Work request:
The entries are to be printed again word for word, but no picture may appear.

Records shown:
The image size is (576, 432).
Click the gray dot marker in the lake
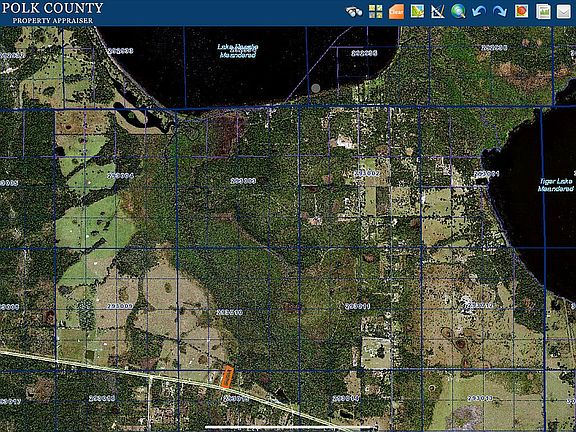tap(316, 88)
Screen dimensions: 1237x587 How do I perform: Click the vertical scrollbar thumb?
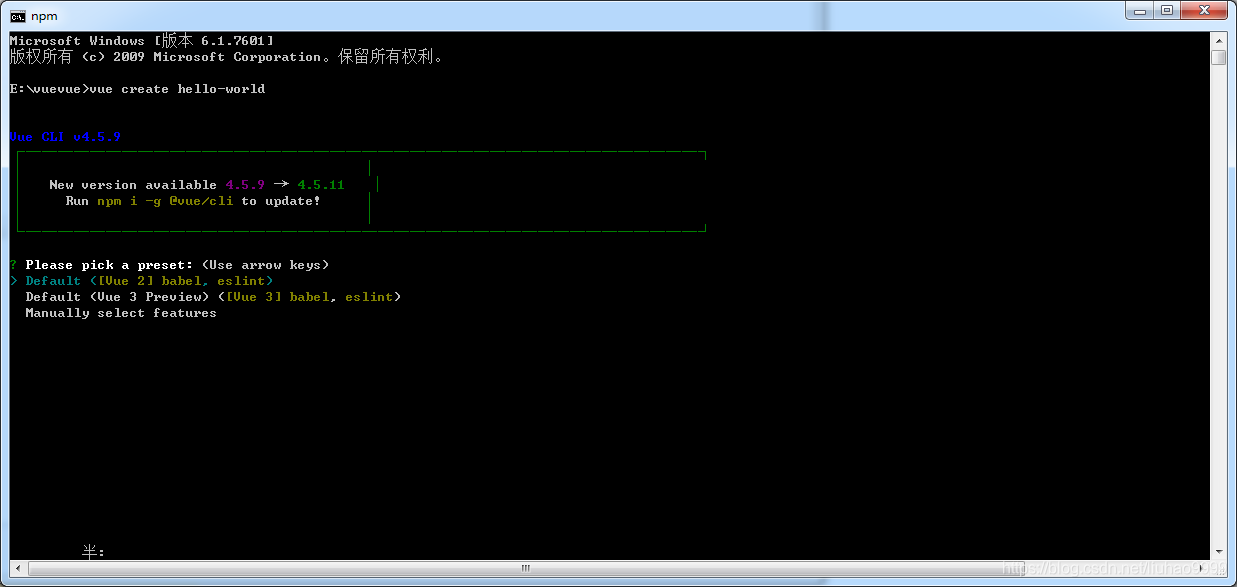click(1218, 57)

Response:
The image size is (576, 432).
Click the gray dot marker in the lake
tap(316, 88)
Screen dimensions: 1237x587 How do I perform: Click the vertical scrollbar thumb?
click(1218, 57)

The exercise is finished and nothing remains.